Its a common misconception that eating fat makes you fat. The fact is that anything you eat can make you fat if you eat to much of it.
Along with protein and carbohydrates, fats supply energy to the body. All fats and oils are a combination of saturated fatty acids, monounsaturated fatty acids and polyunsaturated fatty acids, and are found in beef, poultry, fish, eggs, fairy, vegetables, grains, nuts and seeds.
Whether your goal is getting huge or getting shredded, fats can be your answer. You just need to know which ones to eat, Which ones to avoid, how much to eat and when to eat them.
Polyunsaturated fats: Fats that have more then on double-bonded carbon in the molecule. Polyunsaturated fats stay liquid at room temperature and when chilled. They also include the essential fatty acids that the body needs but cant produce on its own, such as omega-3 and omega-6 fatty acids.
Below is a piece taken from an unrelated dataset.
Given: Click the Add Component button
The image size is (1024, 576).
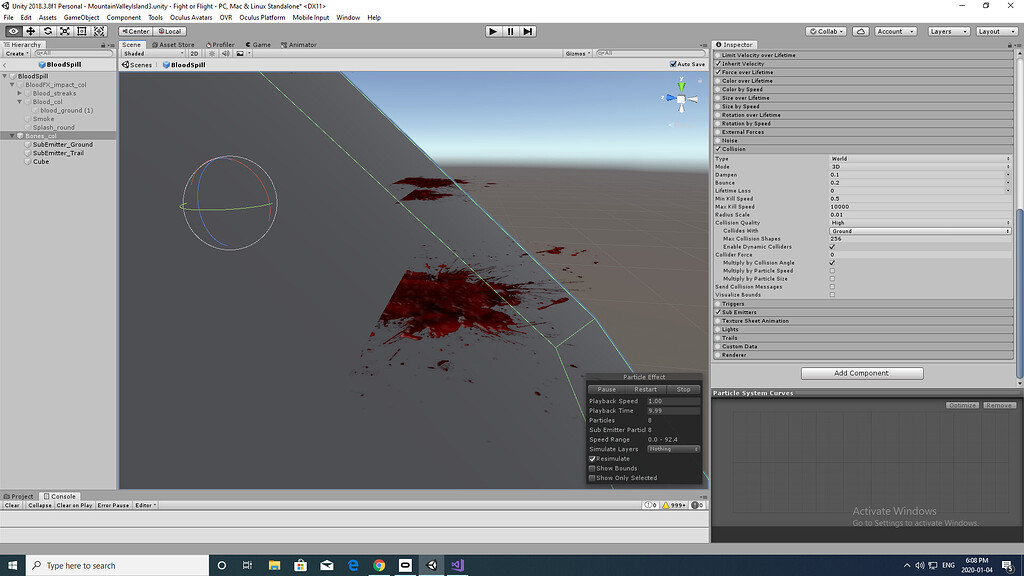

Polyunsaturated fats kick ass because they fight the break down of muscle tissue. They conserve branch chain amino acids. They reduce muscle soreness and enhance joint recovery. They also help promote fat loss.
They can be found in such foods as–
- White tuna
- Flaxseeds and Walnuts
- Plus Safflower
- Fish oils
Monounsaturated fats: Fats that have on double-bonded (unsaturated) carbon in the molecule. Typically liquid at room temperature, but start to turn solid when chilled.
The reason why monounsaturated fats rock is because they are high in vitamin E which is an antioxidant vitamin and they reduce LDL levels in the blood (bad cholesterol).
Typically found in–
- Olive oil
- Canola oil
- Peanut oil
- Peanut butter
- Almond butter
- Pumpkin seeds
Saturated fats: Fats with carbon atoms that are saturated with hydrogen atoms. Mostly solid at room temperature. When saturated fat levels are increased, levels of HDL (good cholesterol) increase.
The benefits of consuming saturated fats are that they elevate testosterone levels. They usually contain ample amounts of creatine. They increase bone health. They are essential for healthy cell membranes. They are needed for proper utilization of fatty acids.
Sources of saturated fats–
- Cocoa butter
- Coconut oil
- Palm oil
Trans fats: Fats that are created in an industrial process that adds hydrogen to liquid vegetable oils to make them more solid. This provides them with a more stable shelf life, which is one of the major reasons they are used in restaurant and food industries.
These fats suck because they raise LDL cholesterol and lowers HDL cholesterol. They reduce the muscles amino acid uptake. They also increase muscle breakdown.
Avoid Trans fats by steering clear of–
- Fried food
- Hydrogenated oils
In conclusion total dietary fat should come to about 30% of your total daily calories. Which comes out to 10% saturated fats, 10% monounsaturated fat, and 10% polyunsaturated fat.